On the cover of The Journal of Bone and Joint Surgery (JBJS) are the words “Excellence Through Peer Review.” The term peer review may mean different things to different people, but rigorous, blinded peer review has long been the cornerstone of high-quality scientific journals. The classic concept of peer review is now being reconsidered in some parts of medical publishing, leading to some confusion about exactly what peer review represents.
JBJS and I have constantly adhered to the principles of careful, blinded peer review. While a small number of manuscripts are not accepted after review by only a Deputy Editor and the Editor-in-Chief, the large majority of submissions are reviewed by two or three consultant reviewers with expertise in the subspecialty area into which the submitted manuscript fits. Many of the articles, particularly those with Level-I or II evidence, are also reviewed by a Deputy Editor for Methodology and Biostatistics as well as by the Deputy Editor assigned to manage the manuscripts and coordinate the reviews in a given subspecialty. If the reviewer comments favor publication, the manuscript is returned to the author for responses to the reviewer questions and comments through a revision of the initial manuscript. Further review and revision are done until the manuscript is deemed ready for publication, which occurs following a final review and editing by the Editor-in-Chief.
The JBJS peer-review process is rigorous and thorough and occurs completely pre-publication. In addition to the editorial and reviewer roles in validating and vetting of the data in the manuscript, consideration is given to the suitability for JBJS publication and our readers. If an article is published in a journal with a readership that has little interest in that article, there will be little scrutiny and commentary by the readers regarding its strengths or weaknesses.
It has been argued by some that the current form of peer review has substantial deficiencies. These include a delay in the time from submission to publication, various reviewer biases, and an inability to definitively validate the reported data without full access to the raw data on which the manuscript is based. Nonetheless, it is difficult to dispute that review of manuscripts by experts in that subject, with an opportunity for the authors to address questions and concerns of the primary clinical reviewers, has worked for years in providing trusted information to clinicians. The vast majority of our authors agree that rigorous, blinded peer review improves their manuscripts.

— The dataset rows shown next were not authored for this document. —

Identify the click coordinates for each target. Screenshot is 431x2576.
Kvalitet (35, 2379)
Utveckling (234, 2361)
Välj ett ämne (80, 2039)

A few recent experiments in journal publishing, mainly among open-access journals, have led to the assertion that some or most peer review can occur after publication. While post-publication peer review is natural and inevitable, we do not agree that pre-publication peer review should be relaxed or oversimplified. If anything, the need to filter and refine information, while validating its quality and relevance, is more pertinent than ever. Yet, we also realize that some of the impetus for other approaches to peer review may arise from the current processes being taken for granted—that is, peer review has come to mean so many things that perhaps it has lost its point. We aim to sharpen the focus on it again.
Beginning with the current issue of JBJS, we will publish a “peer-review statement” that is intended to inform our readers of the rigorous review completed before publication of that article. To some, this may seem self-evident, but we believe that it will emphasize the commitment of JBJS to pre-publication peer review with validation and filtering of data. Our peer review process and statement will help ensure that the sought-after trusted source of information on which JBJS has built its reputation is maintained and can be used with confidence to optimize patient care.